Even after extensive use of assembly language the problem setup, with intrinsic functions and irregular sequences of operations, ran at 0.06 MFLOPS per processor. The matrix solution, however, ran at 0.12 MFLOPS for large N. On one processor, problem setup took 60% of the time, so the speed was close to 0.06 MFLOPS. On four processors, the larger N possible in a one-minute run make factorization take most of the time, so the speed per processor increased to about 0.07 MFLOPS. The effect would have been more dramatic except for the lack of parallelism in the input, output, and backsolving tasks. With further work, these will also run in parallel and the superlinearity should approach about 6x speedup on 4 processors.

Figure 5 illustrates the effect described:

Figure 5. Routine Fraction vs Problem Size

The time complexities are O(N) for input/output, O(N^2) for setup, and O(N^3) for the solve. This seems typical for scientific problems.

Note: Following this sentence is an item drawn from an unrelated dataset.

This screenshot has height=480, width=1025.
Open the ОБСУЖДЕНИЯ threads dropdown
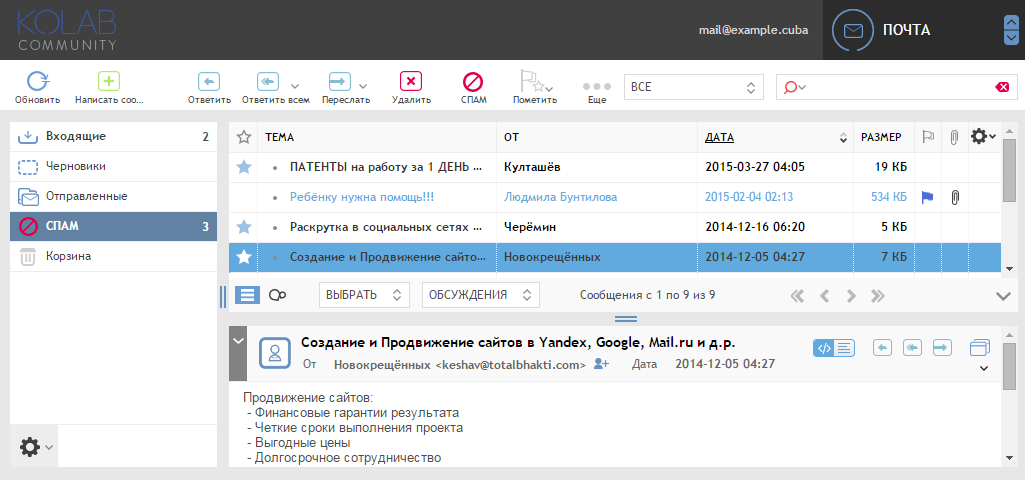tap(480, 295)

It also seems typical that the solve or other kernel that dominates for large N also has the highest MFLOPS rate, with regular, hazard-free operation sequences.

A Fixed-Time Paradox

A curious fact emerges when one examines the speedups of individual routines. For example, in going from one to four processors, the setup speedup was 3.9, the solve speedup was 3.7, and the remainder actually slowed down: 0.7 (because of parallel overhead and unparallelized tasks). Yet, the overall speedup is greater than 4.

This counterintuitive result shows that component speedups are not additive, even with appropriate weights. To go back to the piano-moving example, the two men might be only 1.9 times faster at moving the piano to the truck than a single man, and the truck is certainly 1.0 times faster for having a second passenger, yet the overall speedup of the task in terms of miles moved in a given time can be enormous. Examples like these show why "efficiency" should not be defined as speedup divided by the number of processors!

SUMMARY

We have shown theoretical and experimental evidence for non-spurious superlinear speedup. Specifically, speed per processor is not constant; it changes with the size of the global problem because of distance to memory and changing algorithm complexity. Work done by a distributed memory ensemble is not equivalent to the work done by a single member of that ensemble running the distributed tasks sequentially. Speedup is the ratio of speeds, not times. Collectively, these assumptions give reason to expect that an ensemble computer will often be "more than the sum of its parts" in performance on problems of practical interest.


This work is supported by the Applied Mathematical Sciences Program of the Ames Laboratory-USDOE under contract No. W-7405-ENG-82.

References

[1] Faber, V., Lubeck, O. M., and White, A. B., "Superlinear Speedup of an Efficient
Sequential Algorithm is Not Possible," Parallel Computing, 3 (1986), pp. 259-260.

[2] Goral, G. M., Torrance, K. E., Greenberg, D. P., and Battaile, B., "Modeling the
Interaction of Light Between Diffuse Surfaces," ACM Computer Graphics, Volume 18, Number 3 (1984), pp. 213-222.

[3] Gustafson, J. L., "Reevaluating Amdahl's Law," Communications of the ACM, Volume 31 (1987),
pp. 532-533.

[4] Gustafson, J. L., Montry, G. R., and Benner, R. E., " Development of Parallel Methods for a 1024-Processor Hypercube," SIAM Journal on Scientific and Statistical Computing, Volume 9 (1988), Number 4, pp. 609-638.

[5] Helmbold, D. P. and McDowell, C. E., "Modeling Speedup(n) greater than n,"
1989 International Conference on Parallel Processing Proceedings, (1989), Volume III, pp. 219-225.

[6] Parkinson, D., "Parallel Efficiency can be Greater than Unity," Parallel
Computing, 3 (1986), pp. 261-262.

[7] Seitz, C. L., "The Cosmic Cube," Communications of the ACM, Volume 28
(1985), pp. 22-33.

[8] Worley, P. H., "The Effect of Time Constraints on Scaled Speedup," Report
ORNL/TM-11031, Oak Ridge National Laboratory, January, 1989.